New TV shows, a book, and a washing machine

I spend a lot of the free time afforded by retirement reading, but I only finished one new (to me) book last week. It was the seventh in the Skulduggery Pleasant series, and quite a fun read.

Kingdom of the Wicked by Derek Landy
My rating: 4 of 5 stars
It has been said that power corrupts. When a group of average teenage mortals suddenly develop incredible magical abilities, that hypothesis is put to the test. Can humans accept magic and bring about a new age of peace and cooperation, or will they use their power selfishly to exert dominance over others? It’s an interesting experiment, but the cynical skeleton detective is fairly sure he knows how it will turn out.

This is yet another fine episode in the continuing adventures of Skulduggery Pleasant and Valkyrie Cain.
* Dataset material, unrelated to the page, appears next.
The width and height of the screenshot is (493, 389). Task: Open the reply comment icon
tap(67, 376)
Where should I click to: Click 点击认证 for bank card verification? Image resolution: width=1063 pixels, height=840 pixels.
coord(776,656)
It’s considered a YA book because one of the two main characters is ostensibly a teenager, but there is nothing juvenile about it. The characters have some depth, the world building is solid, and the plot makes sense (given the existence of magic). It’s also a bit dark. There’s no actual sex, but there is extreme violence, a bit too much, actually, for my sensitive, old man tastes.
View all my reviews

I spent more time than usual watching streaming video last week because of Obi-Wan Kenobi on Disney+, Stranger Things 4 on Netflix, and Star Trek Strange New Worlds on Paramount+. I’ve enjoyed what I’ve seen so far of all three of these new shows well enough to keep watching them, but only one really stands out for me. That’s Strange New Worlds, which continues to be surprisingly good. I say “surprisingly” because I have been less than impressed with what Paramount has done with Trek up to this point. Discovery, Picard, Lower Decks, and Prodigy, ranged from truly awful (Discovery) to okay (Prodigy). Despite being a Trekker for the last half century, I found Discovery and Lower Decks literally unwatchable.
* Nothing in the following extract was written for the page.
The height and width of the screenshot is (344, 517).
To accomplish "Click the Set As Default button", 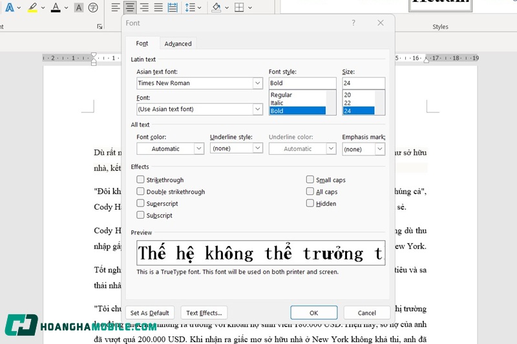I will pyautogui.click(x=150, y=313).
I also spent more time than usual not doing laundry since Whirlpool has still not fixed my washer. I’ve blogged about this before, but it’s now been out of service for over seven weeks. Developments since last week are:

  • DAY 47 – (May 23rd) I sent an email to Whirlpool (whirlpool_customerexperience@whirlpool.com) asking for clarification on what they consider “non-repairable” and reminding them that my washer has been out of service for over six weeks and would cost more to repair than it cost me new.
  • DAY 49 – (May 25th) Whirlpool responded to my email, telling me that parts being on backorder for an extended time does not equate to an appliance being deemed “non-repairable.” Apparently, their warranty has no limit on how long it takes them to fix something. The cost of those parts was not mentioned, suggesting that either their prices for parts are highly inflated or that their contract with the service company shifts some of that cost to them.
  • DAY 51 – (May 27th) Whirlpool (@WhirlpoolCare) sent me a Tweet offering to help if I sent my name, address, and info on my washer via a DM. I did.

I plan on writing another email to them later this week asking for further clarification on the criteria they use to determine if an appliance is repairable because it really seems that the one I have isn’t.

About Dave

A reader and writer of speculative fiction. See my website for more information on me and my writing. https://dlmorrese.wordpress.com/

Posted on May 29, 2022, in Speculative Fiction and tagged , , , , . Bookmark the permalink. Leave a comment.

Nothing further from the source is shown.